To determine the pH of a buffer solution, you need to calculate the equilibrium concentration of the conjugate acid and conjugate base components of the buffer. The Henderson-Hasselbalch equation is commonly used to calculate the pH of a buffer solution:
pH = pKa + log([A-]/[HA])
where:
pH = the pH of the buffer solution
pKa = the acid dissociation constant of the weak acid component
[A-] = the concentration of the conjugate base component
[HA] = the concentration of the weak acid component
For the first question:
1. Calculate the pKa of formic acid (HCOOH). Since the question doesn't provide the pKa value, you need to look it up. The pKa of formic acid is approximately 3.75.
2. Calculate the concentration of the conjugate base component ([A-]). Since it is a 1L solution containing 0.10 mol of sodium formate (HCOONa), the concentration of HCOO- is 0.10 M (assuming sodium ion, Na+, doesn't contribute to the pH).
3. Calculate the concentration of the weak acid component ([HA]). It is also 0.10 M since the amount of formic acid (HCOOH) is given as 0.10 mol in 1L of water.
4. Substitute the values into the Henderson-Hasselbalch equation:
pH = 3.75 + log(0.10/0.10)
pH = 3.75 + log(1)
pH = 3.75 + 0
pH = 3.75
Therefore, the pH of the buffer solution made by dissolving 0.10 mol of formic acid and 0.10 mol of sodium formate in 1L of water is 3.75.
For the second question:
1. Calculate the molarity (M) of the Ba(OH)2 solution by using the formula:
Molarity (M) = moles of solute / volume of solution in liters
Given:
Mass of Ba(OH)2 = 3.4 g
Volume of solution = 450 mL = 0.450 L
M = (3.4 g / (Ba(OH)2 molar mass) / 0.450 L)
Since the molar mass of Ba(OH)2 = (137 + (2 * 16) + (2 * 1)) = 171 g/mol:
M = (3.4 g / 171 g/mol) / 0.450 L
M ≈ 0.040 M
Therefore, the molarity of the Ba(OH)2 solution is approximately 0.040 M.
2. Since Ba(OH)2 is a strong base, it dissociates completely in water to form Ba2+ and OH- ions. Each Ba(OH)2 molecule produces two OH- ions, so the concentration of OH- in the solution is 2*0.040 M = 0.080 M.

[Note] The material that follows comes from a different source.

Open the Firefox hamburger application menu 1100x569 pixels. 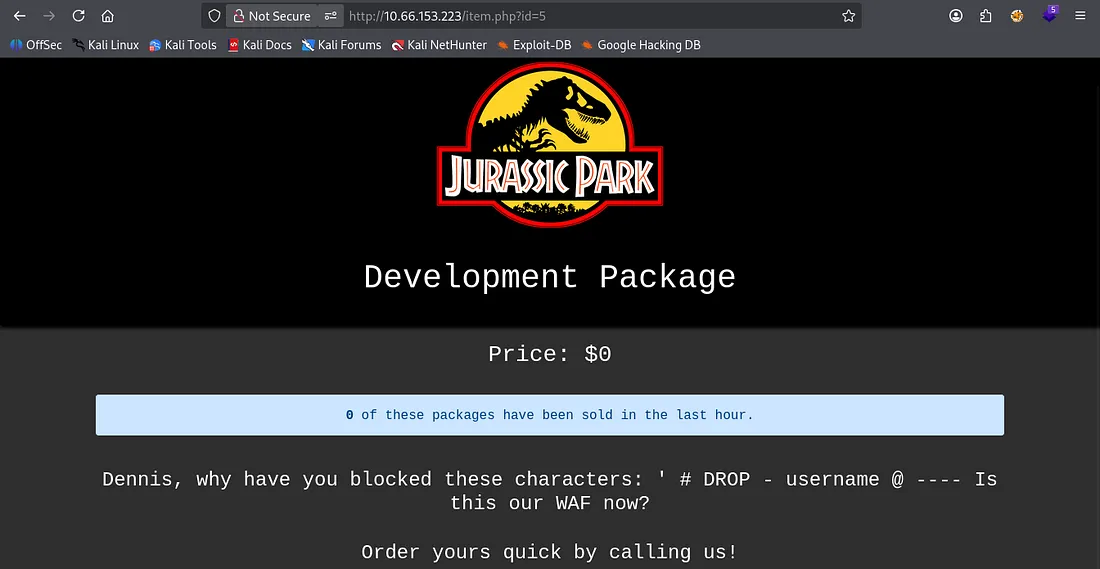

3. To calculate the pH of the solution, we need to find the concentration of H+ ions, which can be determined using the equation:
pOH = -log10[OH-]
Given the concentration of OH- as 0.080 M:
pOH = -log10(0.080)
Using the property that pOH + pH = 14, we can calculate the pH:
pH = 14 - pOH
pH = 14 - (-log10(0.080))
Now, calculate:
pH ≈ 14 - (-1.097)
pH ≈ 15.097
Therefore, the pH of the solution made by dissolving 3.4g of Ba(OH)2 in enough water to make 450mL of solution is approximately 15.097.